→ **Belirtilen hedef**:
Seçilmiş alıntıya göre, 2004 Eylülü'nde Pazar günleri düzenlenen "Açılma toplantıları"ndan birinin başlığı neydi?

16/03/2010 | Yazar: Bawer Çakır

Lezbiyen, gey, biseksüel, travesti ve transeksüellerin (LGBTT) içselleştirdikleri ve/veya ürettikleri fobiler üzerine bir dosya yapmaya karar verdiğimizde mevsim yaz, h

Lezbiyen, gey, biseksüel, travesti ve transeksüellerin (LGBTT) içselleştirdikleri ve/veya ürettikleri fobiler üzerine bir dosya yapmaya karar verdiğimizde mevsim yaz, hava güzel, mekânımız bir tatil bölgesiydi. Bu yazıyı yazdığım sırada ise hava rüzgârlı ve kapalı, günlerin erken karardığı bir mevsimde İstanbul’dayım.
 
Bir Kürt olarak, özgürlükçü olarak ya da gey olarak, tekil ya da çoğul halde çarptığım duvarları ve nedenlerini yazmak ise şimdi aylar önce dilime geldiğinden daha zor. Zira zor zamanlardan, mühim zamanlardan geçtiğimiz şu günlerde yeni cümleler kurmak çok zor çoğu insan için...
 
Ama bir yerden de başlamalı. Çünkü benim ya da bir başkasının değil, cinsel yönelim ve cinsiyet kimliği nedeniyle ayrımcılığa uğramak istemeyen hepimizin ortak bir sorunu bu.
 
Geçmişe dönelim. Lambdaistanbul’a ikinci kez geldiğim yıl –ki 2004 Eylülü’ne tekabül eder, Pazar günleri düzenlenen "Açılma toplantıları"nın birinin başlığı "Sadece eşcinseller mi açılır?"dı. Konuşmacılardan biri anneannesinin Ermeni olduğunu öğrendikten sonra yaşadıklarını "Anneannem" adlı ses getiren kitabında anlatan avukat ve insan hakları savunucusu Fethiye Çetin ve sakat hakları için mücadele eden yazar Nazmiye Güçlü’ydü.
 
Herkes "mazlum" olduğunu düşündüğü Güçlü’ye "hak vererek" dinledikten sonra, Çetin konuşmaya başladı. Anneannesini, Ermenilerin yaşadıkları acıları, keder dolu geçmişi, müfredatın kasıtlı olarak es geçtiği tarihi, bugünkü durumu anlattı... Bazen gözlerimiz dolarak bazen sinirden karnımıza kramplar girerek dinlerken, o küçücük salonu dolduran kalabalıktan biri öfkeyle bağırmaya başladı. Çetin’e hakarete varan sözler söyledi. "Duyduklarını" daha önce ya kimseden duymadığı için ya da belleğinde hiç olmayan, duymak istemediği şeyleri duyduğu için "yalancılıkla", "bölücülükle", "tarihi saptırmakla" itham ediyordu Çetin’i. Gey olduğunu -en azından- yakın çevresinden ve bizlerden saklamayan o arkadaşı sakinleştirip durumu izah etmeye çalışsak da sözlerimize ikna olmamıştı. Mekânı terk ederken hâlâ bağırıyordu.

→ **Liste**:
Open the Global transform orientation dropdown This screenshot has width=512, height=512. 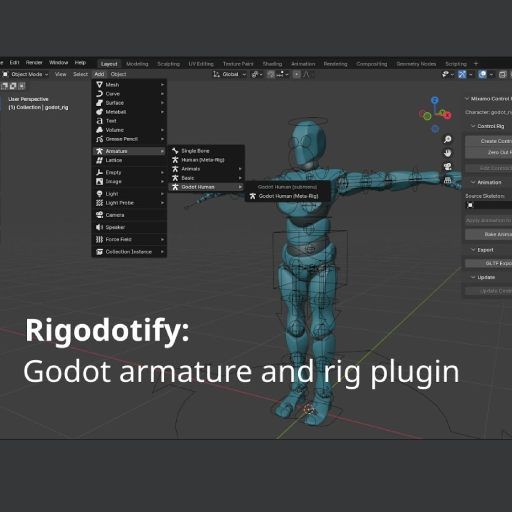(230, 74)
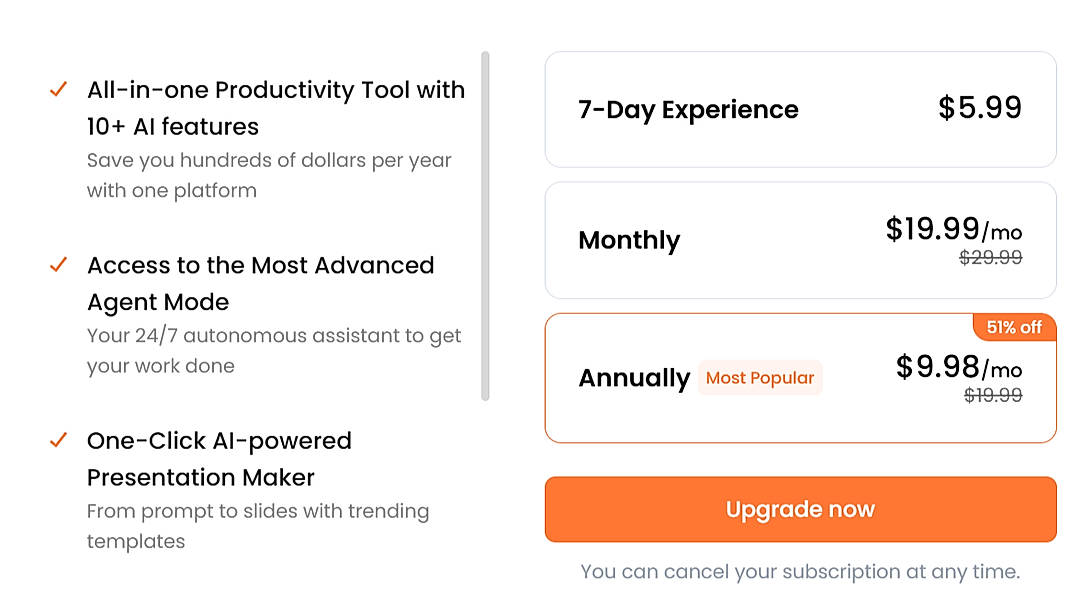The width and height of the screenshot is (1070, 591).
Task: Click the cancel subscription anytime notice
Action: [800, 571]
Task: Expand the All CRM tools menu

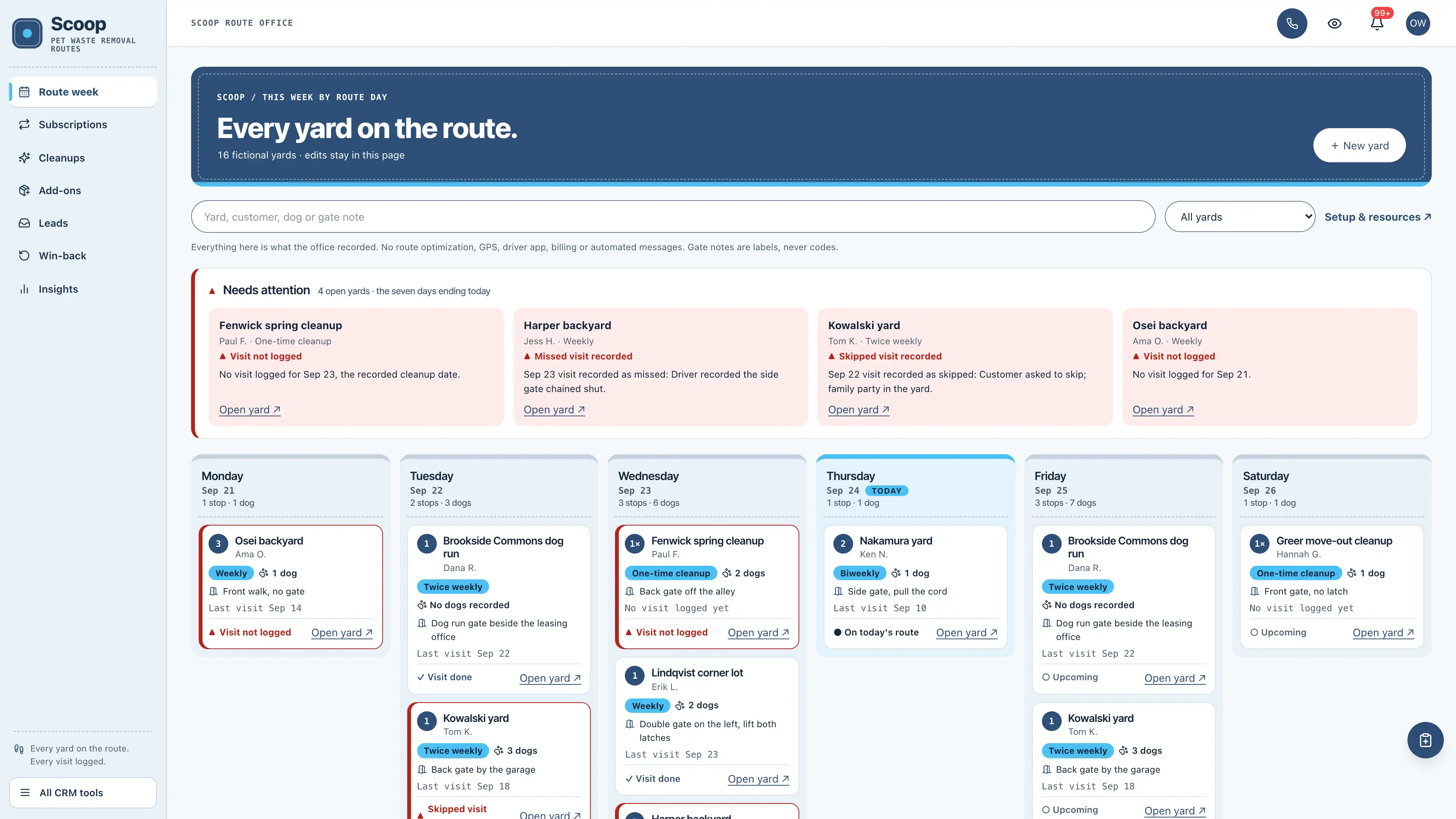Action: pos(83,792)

→ **Alıştırma sonucu**:
"Sadece eşcinseller mi açılır?"